• PROMPT 1
In the article on Babloo Babylon, where does the musician claim to be from?
• PROMPT 2
Using the article on Babloo Babylon, list every gig the musician played last year.

• TEXT PROVIDED
*****

Babloo Babylon, as it stands, is an enigma in the indie electronica scene. Any existence of the anonymous musician can be traced only through his (rather sparse) Soundcloud page, or a trail of darkly humorous, bored and despairing tweets on his Twitter.

The musician, who claims to be from Jhumri Telaiya has since a rather expository article on Scroll.in, “broken” the internet, so to speak. With an increasing social presence (he played four gigs last year: Boxout Wednesdays, a Listening Room session, Magnetic Fields and an unMute gig) and slow but steady growth in his music, the phantom personality of Babloo is slowly but surely climbing the ranks.

Anonymity aside, his music is a refreshingly cool melange of the old and new, using old Bollywood tracks, slicing and interspersing them with electronica which he then titles suggestively. Hence, we have Baghdad Groove and Gabbarr-Gabbar. The latter, a track only a minute and 58 seconds long nevertheless stays with the listener, due to its seamless interspersal of 70s Bollywood with the voice of an anonymous woman at the end, who speaks in English. Baghdad Groove, meanwhile, along with another track, Parallel, are a well-timed execution of pronounced beats that form their own conversation with the music. It is clear that Babloo knows when to interact more with the sounds he reworks and when to let them act for themselves. Thus, in both Baghdad Groove and Parallel, he interferes minimally. The end result is that unlike a lot of artists who do similar work with reference to mixing the old with the new, Babloo doesn’t pedestalize the old to the zone of no-interaction and godhood.  1+1 begins with a groovy guitar twang that plays with an older track, almost acting as a solo to the larger musical structure of the song. Short though it is, you don’t stop listening because it has a sustained momentum of both voices, the guitar, and the older track, acting equally and fascinatingly with each other. Although we hate to depart into the zone of cliche phrases- it really does transport you to another time.

Hard as the listener may try, it is impossible to detach Babloo’s anonymity from his music. That is because his anonymity isn’t the quiet, bland, blanketed anonymity of the British musician Burial. His anonymity comes with a personality, and this personality, while deriving from his breezy social media is also supplemented by the naming of his tracks. The title Baghdad groove makes one think of Turkish men, bent over a pipe, while simultaneously echoing the image of old Bollywood, immediately post-Independent India: a montage of images that don’t quite belong anywhere apart from when you’re listening to his work. His ‘character’ has blended with the music. It is part of the fiction. So, while a number of musicians, such as the band Jungle (for some time) chose to remain anonymous to let the music talking, an often ignored part is the construct the music makes for its creator. Right now, as it stands, Babloo carries no baggage with him and so his personality too is a faceless name to a style of music, which is perhaps the most important part of his charm. Even apart from the obvious insularity present when you just let the music do the talking and don’t throw in a face to go with a name, surname, caste, gender, and pin code.

*****

• SOURCE EXCERPT
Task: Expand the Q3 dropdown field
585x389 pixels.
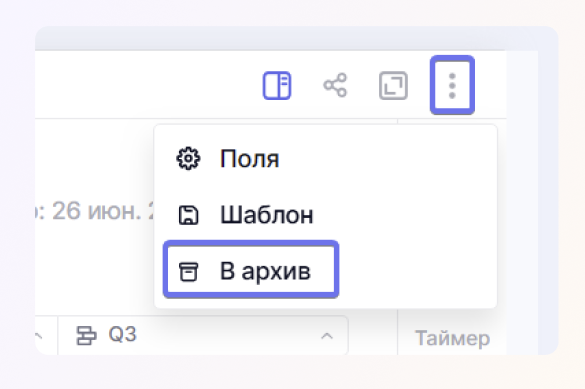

*****

• EXPECTED OUTPUT 1
Jhumri Telaiya

• EXPECTED OUTPUT 2
Boxout Wednesdays, a Listening Room session, Magnetic Fields, an unMute gig